The time of supreme contentment was with the birth of our boys. I gave myself over to them. As babies, toddlers and throughout their primary school years I was a doting, involved, blissfully happy dad. Those years were a gift.

As they grew older my love for them was undiminished, and I was so immensely proud of them, but I found family life increasingly onerous. At times the normal thrills and spills of family life would be overwhelming. More than once I thought of leaving, maybe work interstate for a while. Yet never did it occur to me to seek help.

The depression grew worse. The periods of depression lasted longer and longer, the crying more frequent. Sobbing quietly in bed without disturbing my wife became a specialty. Did it ever occur to me to talk to my wife about this? No.

Anything could trigger my black moods, tears and periods of despondency. A passage of music, a look, a minor disappointment, dropping my toast.

Life comes crashing down

The last three years have been the worst. During this time I basically closed down. They have been hell for me, but especially for my wife. We barely conversed anymore, I showed no interest in her work, I didn’t want to go out, I didn’t want to receive visitors, I was all but comatose when I got home from work. I was depressed at home, and at work.

As my employer, Fairfax Media, went through a litany of soul-sapping and seemingly erratic changes – endless strategic reviews, cutbacks, redundancies, new technologies, hot-desking – work was no longer a refuge. Never comfortable with change at the best of times, the environment at Fairfax had become intolerable.

Some days I could not bear to pick up the phone to do interviews. I would stare at that phone with dread as if it was my darkest nemesis. My daily ray of satisfaction was my column, even when each word was like climbing a mountain. Oddly enough, last year, the worst year for me personally, saw some of my best work (for which I thank the good humour, patience and inspiration of my young editor).

When the print edition of BRW closed late last year I took a voluntary redundancy.

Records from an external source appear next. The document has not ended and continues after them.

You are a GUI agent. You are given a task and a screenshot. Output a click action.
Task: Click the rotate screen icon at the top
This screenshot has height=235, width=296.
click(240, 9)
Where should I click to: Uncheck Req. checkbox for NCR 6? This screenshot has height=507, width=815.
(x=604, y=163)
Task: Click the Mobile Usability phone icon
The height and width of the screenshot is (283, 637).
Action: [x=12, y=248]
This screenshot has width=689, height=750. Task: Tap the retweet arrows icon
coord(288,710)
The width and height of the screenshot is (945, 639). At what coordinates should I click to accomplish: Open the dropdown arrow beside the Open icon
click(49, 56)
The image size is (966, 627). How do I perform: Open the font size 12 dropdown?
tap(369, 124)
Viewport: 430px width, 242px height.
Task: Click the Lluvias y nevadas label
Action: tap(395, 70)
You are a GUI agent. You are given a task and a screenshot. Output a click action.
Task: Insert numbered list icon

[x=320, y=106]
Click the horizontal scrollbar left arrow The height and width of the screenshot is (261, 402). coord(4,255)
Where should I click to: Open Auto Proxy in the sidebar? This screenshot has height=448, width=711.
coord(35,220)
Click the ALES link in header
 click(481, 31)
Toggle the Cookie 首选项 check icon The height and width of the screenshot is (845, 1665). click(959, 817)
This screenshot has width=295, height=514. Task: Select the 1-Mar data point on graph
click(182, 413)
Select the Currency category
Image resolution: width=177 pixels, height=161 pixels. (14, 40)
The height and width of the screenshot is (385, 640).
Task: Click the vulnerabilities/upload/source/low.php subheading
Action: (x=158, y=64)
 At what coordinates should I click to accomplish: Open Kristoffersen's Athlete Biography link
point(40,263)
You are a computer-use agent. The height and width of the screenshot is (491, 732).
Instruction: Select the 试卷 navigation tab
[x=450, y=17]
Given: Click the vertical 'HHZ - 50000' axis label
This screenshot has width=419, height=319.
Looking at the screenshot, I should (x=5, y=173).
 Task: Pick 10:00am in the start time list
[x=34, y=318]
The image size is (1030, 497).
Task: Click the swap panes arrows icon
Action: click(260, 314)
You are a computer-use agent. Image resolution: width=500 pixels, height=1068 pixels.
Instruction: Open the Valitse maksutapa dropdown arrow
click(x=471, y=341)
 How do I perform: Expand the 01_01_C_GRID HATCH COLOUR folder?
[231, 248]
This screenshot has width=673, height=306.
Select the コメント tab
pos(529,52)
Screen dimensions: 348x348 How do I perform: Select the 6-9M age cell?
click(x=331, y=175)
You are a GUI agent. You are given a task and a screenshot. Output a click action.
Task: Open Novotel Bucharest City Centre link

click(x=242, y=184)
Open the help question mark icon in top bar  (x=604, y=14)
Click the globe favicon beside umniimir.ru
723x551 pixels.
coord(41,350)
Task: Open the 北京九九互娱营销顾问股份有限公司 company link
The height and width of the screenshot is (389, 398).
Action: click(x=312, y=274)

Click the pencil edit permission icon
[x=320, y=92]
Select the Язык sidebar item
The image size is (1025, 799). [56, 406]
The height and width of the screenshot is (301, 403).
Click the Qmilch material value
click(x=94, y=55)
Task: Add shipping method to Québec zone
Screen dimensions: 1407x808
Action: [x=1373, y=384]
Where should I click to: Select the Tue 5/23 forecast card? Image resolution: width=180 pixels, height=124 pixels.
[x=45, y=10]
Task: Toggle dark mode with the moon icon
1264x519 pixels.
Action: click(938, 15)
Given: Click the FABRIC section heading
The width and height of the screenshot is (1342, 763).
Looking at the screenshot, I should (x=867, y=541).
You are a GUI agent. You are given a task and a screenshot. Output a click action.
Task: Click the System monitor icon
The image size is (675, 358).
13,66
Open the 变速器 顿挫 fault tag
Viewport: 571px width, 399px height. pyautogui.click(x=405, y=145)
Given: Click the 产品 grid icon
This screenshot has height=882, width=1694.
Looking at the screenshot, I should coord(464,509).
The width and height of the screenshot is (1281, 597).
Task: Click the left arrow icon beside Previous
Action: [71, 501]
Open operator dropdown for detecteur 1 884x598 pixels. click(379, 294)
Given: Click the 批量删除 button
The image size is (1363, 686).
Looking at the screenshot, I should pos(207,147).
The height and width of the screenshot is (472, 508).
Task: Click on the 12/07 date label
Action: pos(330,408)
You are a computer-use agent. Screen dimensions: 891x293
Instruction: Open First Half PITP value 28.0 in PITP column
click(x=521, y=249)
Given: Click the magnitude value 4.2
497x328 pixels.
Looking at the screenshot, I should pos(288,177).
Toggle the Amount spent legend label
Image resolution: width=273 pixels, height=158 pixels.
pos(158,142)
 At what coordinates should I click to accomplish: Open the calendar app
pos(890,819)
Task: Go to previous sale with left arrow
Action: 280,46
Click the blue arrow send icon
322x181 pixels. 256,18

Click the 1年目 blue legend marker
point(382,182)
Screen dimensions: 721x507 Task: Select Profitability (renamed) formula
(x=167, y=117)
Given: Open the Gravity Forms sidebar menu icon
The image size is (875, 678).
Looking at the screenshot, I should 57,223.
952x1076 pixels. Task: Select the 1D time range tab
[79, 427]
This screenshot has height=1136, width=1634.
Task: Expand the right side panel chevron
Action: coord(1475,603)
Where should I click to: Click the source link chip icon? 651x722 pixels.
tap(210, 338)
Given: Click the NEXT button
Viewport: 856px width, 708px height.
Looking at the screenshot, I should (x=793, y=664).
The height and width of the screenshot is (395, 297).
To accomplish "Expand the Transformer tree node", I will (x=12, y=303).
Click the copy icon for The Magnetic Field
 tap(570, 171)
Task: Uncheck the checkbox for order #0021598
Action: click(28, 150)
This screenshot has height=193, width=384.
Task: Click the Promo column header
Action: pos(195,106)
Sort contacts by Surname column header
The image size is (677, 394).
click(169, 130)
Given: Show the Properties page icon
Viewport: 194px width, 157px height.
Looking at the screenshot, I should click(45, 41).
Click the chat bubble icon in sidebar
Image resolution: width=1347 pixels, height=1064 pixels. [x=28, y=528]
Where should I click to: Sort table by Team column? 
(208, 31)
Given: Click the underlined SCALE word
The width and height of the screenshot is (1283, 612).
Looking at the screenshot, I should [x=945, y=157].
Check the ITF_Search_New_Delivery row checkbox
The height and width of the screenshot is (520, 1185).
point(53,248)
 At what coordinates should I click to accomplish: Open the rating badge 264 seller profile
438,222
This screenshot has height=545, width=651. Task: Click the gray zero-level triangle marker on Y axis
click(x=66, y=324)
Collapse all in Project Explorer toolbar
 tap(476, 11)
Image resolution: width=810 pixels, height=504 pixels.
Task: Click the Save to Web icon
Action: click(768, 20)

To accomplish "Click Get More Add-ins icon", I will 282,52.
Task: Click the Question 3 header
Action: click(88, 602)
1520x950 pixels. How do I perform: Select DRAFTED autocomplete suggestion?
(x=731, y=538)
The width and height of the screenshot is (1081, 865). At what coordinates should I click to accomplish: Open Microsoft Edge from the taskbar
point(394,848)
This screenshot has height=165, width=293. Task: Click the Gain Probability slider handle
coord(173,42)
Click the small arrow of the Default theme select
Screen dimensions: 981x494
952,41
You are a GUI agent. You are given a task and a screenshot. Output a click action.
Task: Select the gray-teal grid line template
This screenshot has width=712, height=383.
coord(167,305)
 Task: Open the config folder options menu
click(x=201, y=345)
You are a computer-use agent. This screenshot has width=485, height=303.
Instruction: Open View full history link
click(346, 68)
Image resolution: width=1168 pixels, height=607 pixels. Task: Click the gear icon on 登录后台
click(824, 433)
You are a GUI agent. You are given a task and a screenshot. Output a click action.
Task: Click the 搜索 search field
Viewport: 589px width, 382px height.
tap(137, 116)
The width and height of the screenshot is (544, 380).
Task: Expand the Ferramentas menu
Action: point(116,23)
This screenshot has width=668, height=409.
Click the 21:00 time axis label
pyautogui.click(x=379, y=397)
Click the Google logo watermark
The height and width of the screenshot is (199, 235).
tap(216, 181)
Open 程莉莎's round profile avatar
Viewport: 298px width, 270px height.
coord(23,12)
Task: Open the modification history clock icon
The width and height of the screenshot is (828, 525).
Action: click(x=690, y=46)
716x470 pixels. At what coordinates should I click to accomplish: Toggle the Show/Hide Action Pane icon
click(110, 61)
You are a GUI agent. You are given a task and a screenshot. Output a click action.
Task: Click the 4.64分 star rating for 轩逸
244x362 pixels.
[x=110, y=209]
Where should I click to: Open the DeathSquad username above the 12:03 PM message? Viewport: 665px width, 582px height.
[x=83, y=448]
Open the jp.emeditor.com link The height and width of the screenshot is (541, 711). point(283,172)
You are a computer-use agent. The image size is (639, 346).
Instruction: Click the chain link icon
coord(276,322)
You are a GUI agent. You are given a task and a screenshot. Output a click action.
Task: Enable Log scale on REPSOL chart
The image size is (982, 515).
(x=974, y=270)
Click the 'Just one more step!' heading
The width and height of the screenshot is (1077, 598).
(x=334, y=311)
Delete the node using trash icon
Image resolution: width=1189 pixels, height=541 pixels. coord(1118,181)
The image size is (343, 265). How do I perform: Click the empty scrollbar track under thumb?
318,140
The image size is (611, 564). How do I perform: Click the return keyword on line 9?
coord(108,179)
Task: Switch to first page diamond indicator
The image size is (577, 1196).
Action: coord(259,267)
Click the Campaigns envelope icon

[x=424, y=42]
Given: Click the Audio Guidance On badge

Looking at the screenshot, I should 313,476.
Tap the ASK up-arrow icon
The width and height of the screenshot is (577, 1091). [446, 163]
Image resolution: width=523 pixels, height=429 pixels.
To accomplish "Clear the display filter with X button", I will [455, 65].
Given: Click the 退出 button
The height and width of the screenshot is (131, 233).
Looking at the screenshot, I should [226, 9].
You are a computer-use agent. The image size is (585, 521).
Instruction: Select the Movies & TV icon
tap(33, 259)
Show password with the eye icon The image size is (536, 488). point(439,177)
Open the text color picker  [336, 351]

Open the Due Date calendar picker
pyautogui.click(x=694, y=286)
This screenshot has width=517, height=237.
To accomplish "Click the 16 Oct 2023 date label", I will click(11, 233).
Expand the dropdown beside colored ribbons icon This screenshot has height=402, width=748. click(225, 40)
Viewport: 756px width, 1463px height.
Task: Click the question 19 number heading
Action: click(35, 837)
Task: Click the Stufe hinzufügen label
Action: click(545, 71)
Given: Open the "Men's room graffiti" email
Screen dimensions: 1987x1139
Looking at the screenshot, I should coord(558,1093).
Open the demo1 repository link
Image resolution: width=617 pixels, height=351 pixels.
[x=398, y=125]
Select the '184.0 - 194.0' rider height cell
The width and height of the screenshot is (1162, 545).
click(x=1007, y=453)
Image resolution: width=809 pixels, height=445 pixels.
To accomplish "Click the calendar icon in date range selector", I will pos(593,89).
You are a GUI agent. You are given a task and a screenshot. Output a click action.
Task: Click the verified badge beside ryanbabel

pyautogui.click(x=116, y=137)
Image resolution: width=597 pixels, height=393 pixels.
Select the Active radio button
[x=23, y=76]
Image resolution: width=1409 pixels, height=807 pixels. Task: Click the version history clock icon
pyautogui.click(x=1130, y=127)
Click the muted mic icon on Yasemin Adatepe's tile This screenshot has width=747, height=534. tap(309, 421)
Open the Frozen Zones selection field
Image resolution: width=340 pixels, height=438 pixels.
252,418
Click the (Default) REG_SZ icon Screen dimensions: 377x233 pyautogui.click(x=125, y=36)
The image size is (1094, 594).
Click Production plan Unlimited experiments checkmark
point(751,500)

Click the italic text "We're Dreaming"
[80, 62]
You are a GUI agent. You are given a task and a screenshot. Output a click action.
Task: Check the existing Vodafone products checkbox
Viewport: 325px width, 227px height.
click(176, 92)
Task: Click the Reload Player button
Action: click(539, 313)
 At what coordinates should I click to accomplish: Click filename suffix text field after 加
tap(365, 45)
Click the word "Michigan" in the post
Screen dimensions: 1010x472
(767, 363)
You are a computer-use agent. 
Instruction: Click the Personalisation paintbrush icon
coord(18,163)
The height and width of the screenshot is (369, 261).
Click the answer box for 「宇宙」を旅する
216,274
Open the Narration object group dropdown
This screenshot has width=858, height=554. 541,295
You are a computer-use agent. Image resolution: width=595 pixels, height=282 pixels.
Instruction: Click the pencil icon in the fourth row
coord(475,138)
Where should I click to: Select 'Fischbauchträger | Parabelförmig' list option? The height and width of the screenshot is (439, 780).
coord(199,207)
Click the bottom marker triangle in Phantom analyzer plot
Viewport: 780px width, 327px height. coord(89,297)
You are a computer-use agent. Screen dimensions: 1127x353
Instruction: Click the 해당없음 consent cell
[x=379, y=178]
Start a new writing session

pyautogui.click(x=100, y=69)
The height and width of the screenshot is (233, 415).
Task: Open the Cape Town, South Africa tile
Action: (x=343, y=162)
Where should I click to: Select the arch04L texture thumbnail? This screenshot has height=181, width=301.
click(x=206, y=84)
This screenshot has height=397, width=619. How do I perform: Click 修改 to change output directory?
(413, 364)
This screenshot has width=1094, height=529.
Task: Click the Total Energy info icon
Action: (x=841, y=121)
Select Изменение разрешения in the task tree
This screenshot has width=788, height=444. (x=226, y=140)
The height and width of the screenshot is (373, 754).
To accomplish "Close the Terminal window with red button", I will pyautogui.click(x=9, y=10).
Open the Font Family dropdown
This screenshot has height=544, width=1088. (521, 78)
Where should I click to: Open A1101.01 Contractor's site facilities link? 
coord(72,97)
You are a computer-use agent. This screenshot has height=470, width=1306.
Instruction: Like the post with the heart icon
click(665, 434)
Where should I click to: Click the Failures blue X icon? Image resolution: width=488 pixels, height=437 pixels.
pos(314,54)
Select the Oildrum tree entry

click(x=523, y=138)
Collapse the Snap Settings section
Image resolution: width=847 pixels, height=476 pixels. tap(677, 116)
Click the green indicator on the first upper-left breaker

I thought my big challenge for 2014 was going to be rebuilding my career in a very difficult market. It turned out to be the least of my worries. In January, my wife could take no more. We separated just weeks short of our 25th wedding anniversary. I was inconsolable with grief. My world had been turned upside down. At last, sobbing, I asked my GP to refer me to a psychiatrist.

When the diagnosis of clinical depression was made, I was relieved. Finally, I had placed myself on the road to recovery. I am now seeing a psychiatrist and a psychoanalyst. And already I am seeing the benefits. It may be too late for my marriage, but I can see a light at the end of that very long, dark tunnel that goes all the way back to my school days.

I have dithered over posting this piece. I don’t want to alienate or frighten friends and colleagues, let alone future employers. I’m still me. It’s just that me has been very hard work. And there’s more of me that wants to come out. Good me; happy me.

My reasons for these revelations are simple enough. First, I want my beloved, treasured boys to know. I also want to offer some small explanation to anyone I have exasperated, hurt, confounded or upset over the years. And I also want people to know about the true nature and prevalence of depression in the community.

But most of all, there is a very personal reason for this column. I am drawing a line in the sand: I am going to beat this thing.